At the end of the day, we head home, but on the way to the house, we see three men, armed with homemade guns who are car-jacking a small Suzuki 4WD. Right at that moment, I remembered what a Port Moresby friend had told me recently—that if I encounter something like this, it’s a good idea to run over the bad guys. So, I begin driving forward, accelerating at the one whose back is turned. He flees just in time and an angry mob chases after him. I pull up and let the victims, a Japanese and French NGO worker, get into the truck. I then call Zachery and tell him to call the police and get Miskem and Big Simbu to come along too. Once we’re all in, we drive back to the scene and get out to join the angry mob, who have now caught one of the robbers and are dragging him by his hair down the road. The guy is covered in blood and still receiving kicks and punches and I hear a tree branch repeatedly hit him until it snaps over his head. His face is covered in blood and Zachery tells me they are going to kill him before running in and kicking him in the head. The two police officers kick him in the ribs while the other punches him in the back of the head. I am out of the car shouting “inap! inap!”, which is pidgin for “enough!” but this is not very effective.

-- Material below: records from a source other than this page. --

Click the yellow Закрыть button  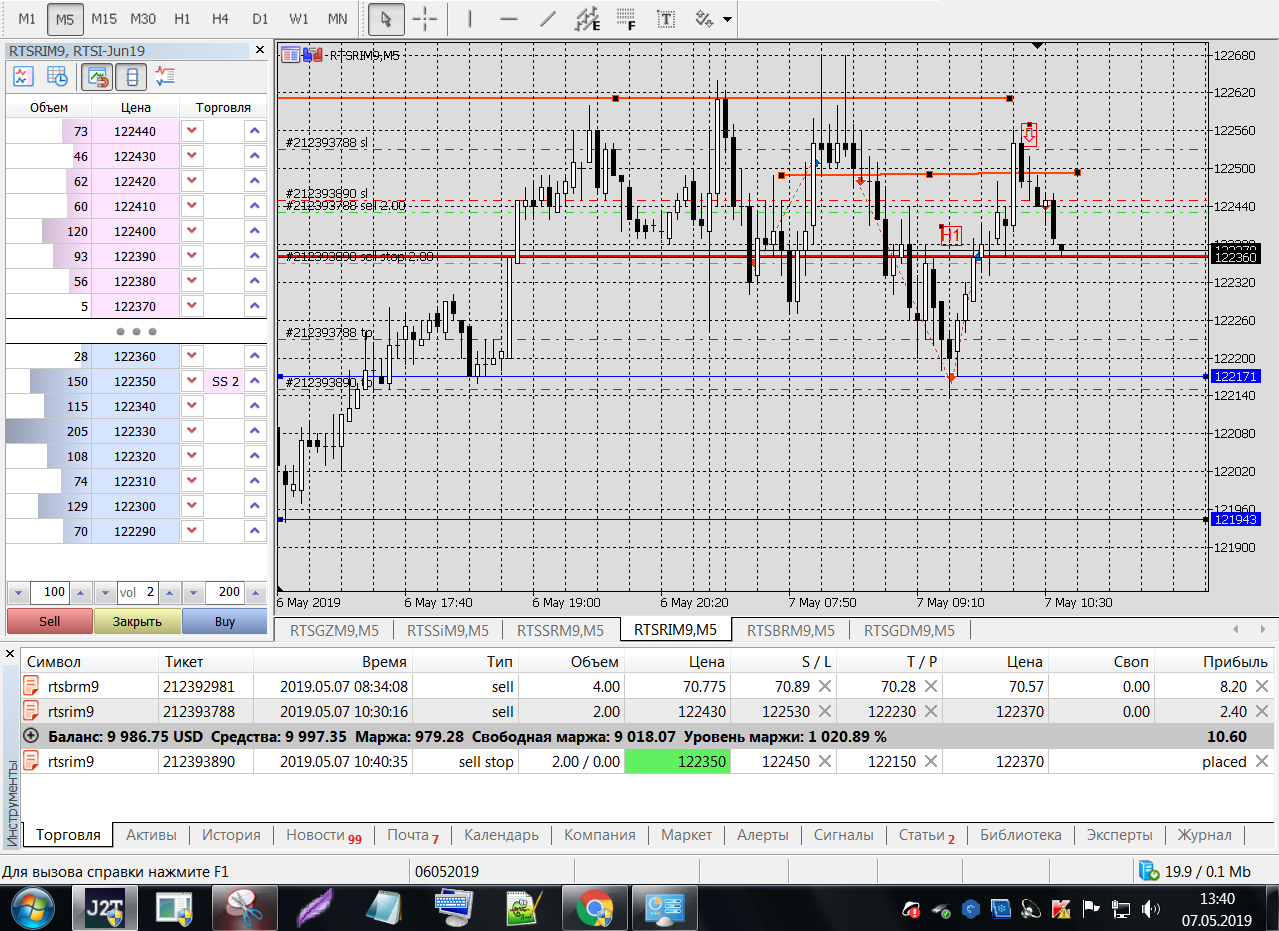(x=137, y=621)
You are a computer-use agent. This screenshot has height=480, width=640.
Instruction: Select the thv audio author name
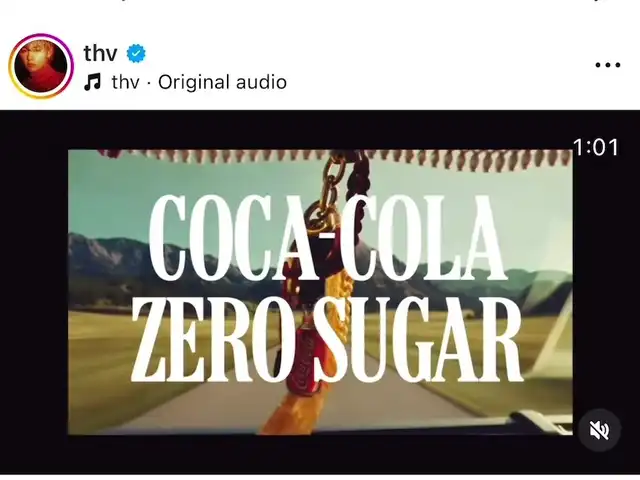(126, 82)
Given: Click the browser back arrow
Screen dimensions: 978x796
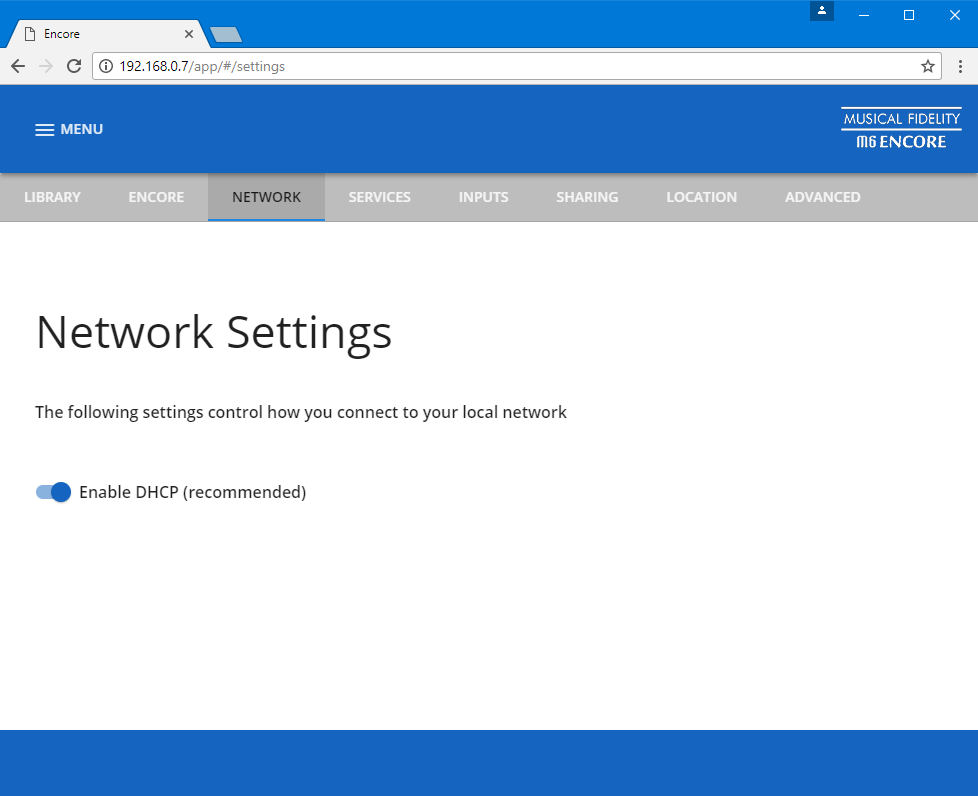Looking at the screenshot, I should pos(18,66).
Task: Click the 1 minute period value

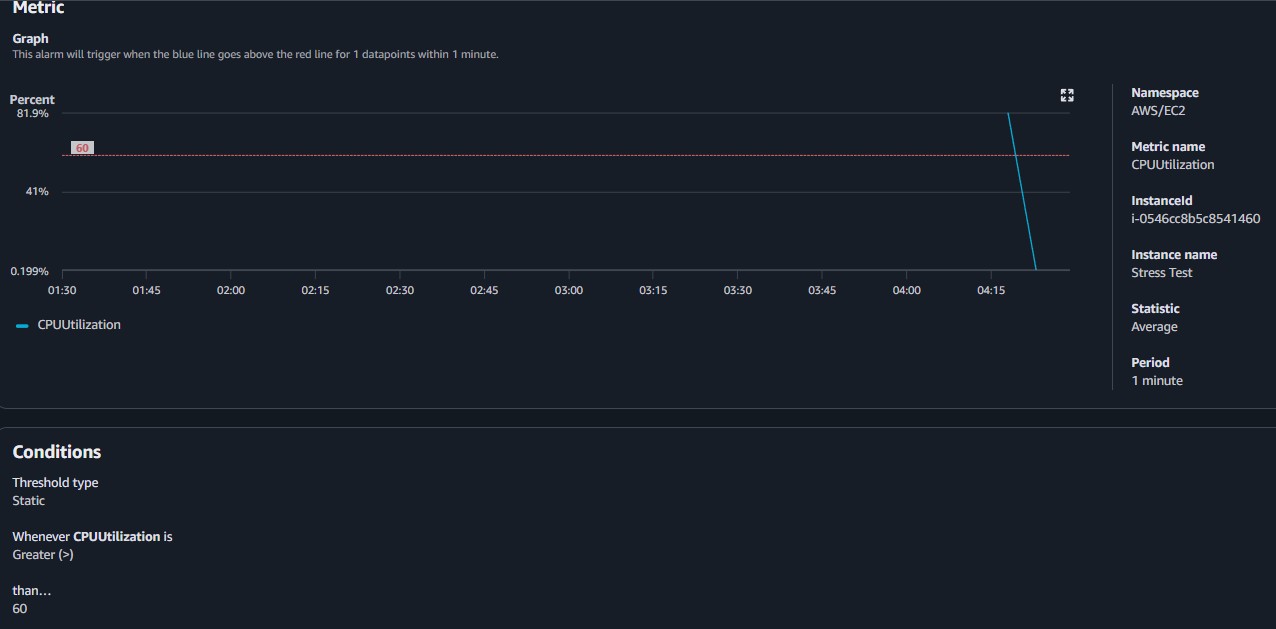Action: 1156,380
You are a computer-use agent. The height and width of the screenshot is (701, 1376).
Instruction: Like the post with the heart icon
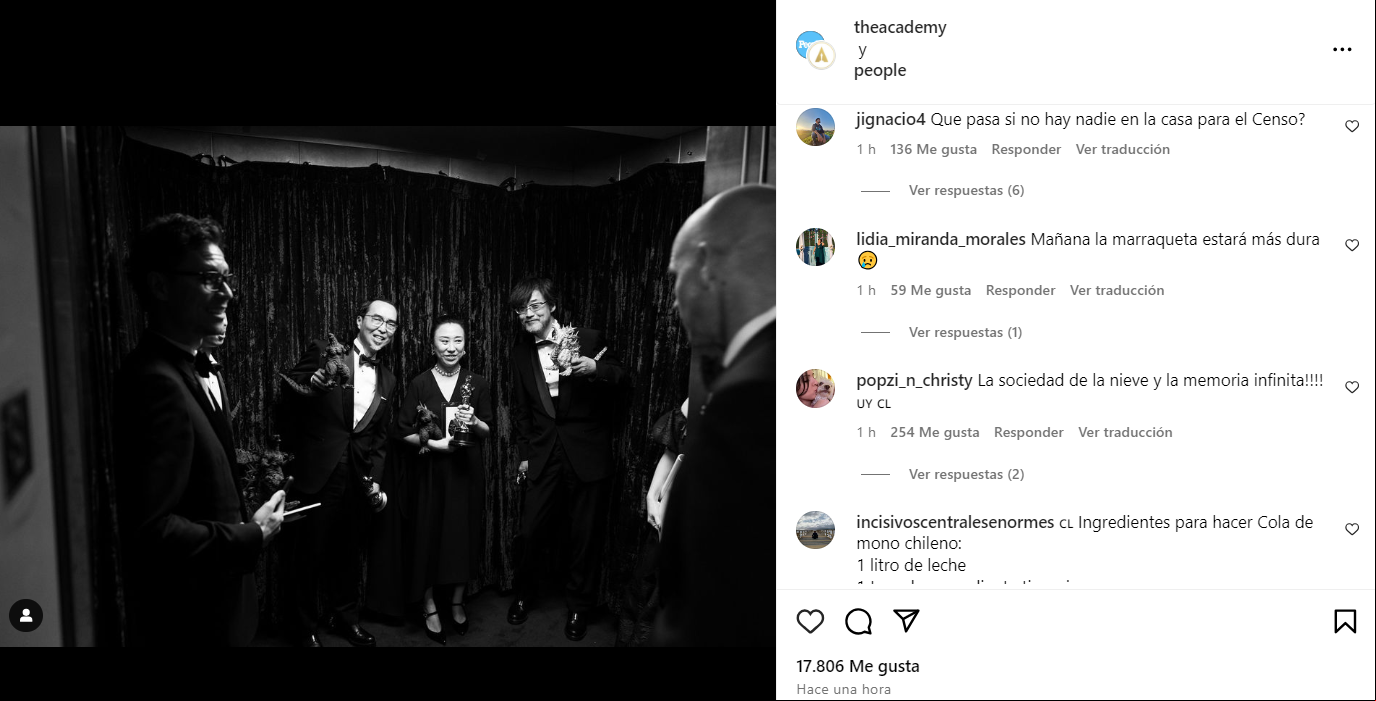(810, 622)
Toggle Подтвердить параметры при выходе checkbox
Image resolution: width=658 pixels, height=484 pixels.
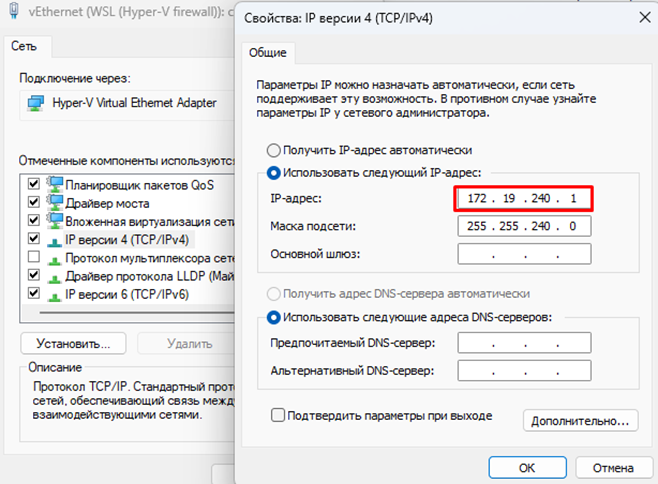278,415
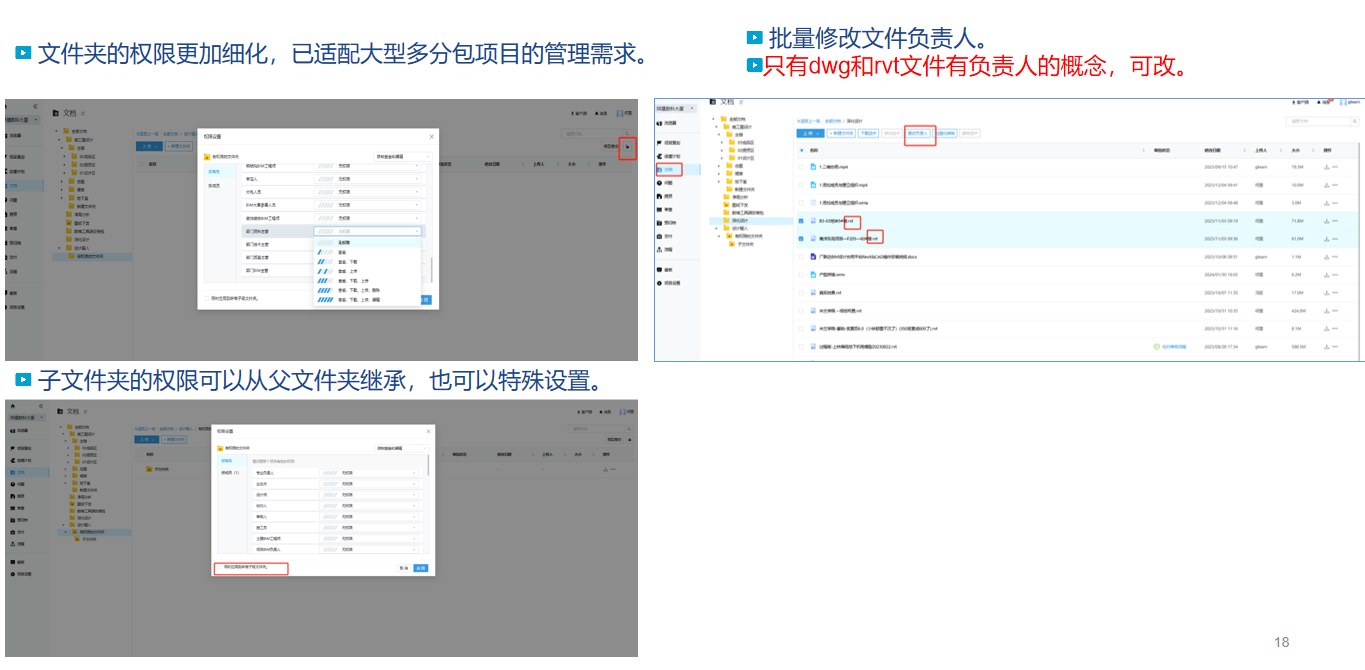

People are screaming, and continue streaming in with hits and blows. Somehow, I convey to the men that they have to put him in the back of my Hilux and after they roll his limp body into the tray like a sack, Zachery and the police get in the back, one puts his foot on the robber’s neck while the others stomp him and inform me that it’s their duty to protect the community from these rascals.

Examining the hermaphrodite goat, 50-50.

Back at the house, everyone continues laughing about my police work long into the night. When they eventually tire of that joke, they joke more about 50-50, the happiest goat in PNG. My last memory before I fall asleep is of Zachery asking to play John Farnham and in stacatto drunken PNG-English singing “tak de presse dawn” while dancing off into the night.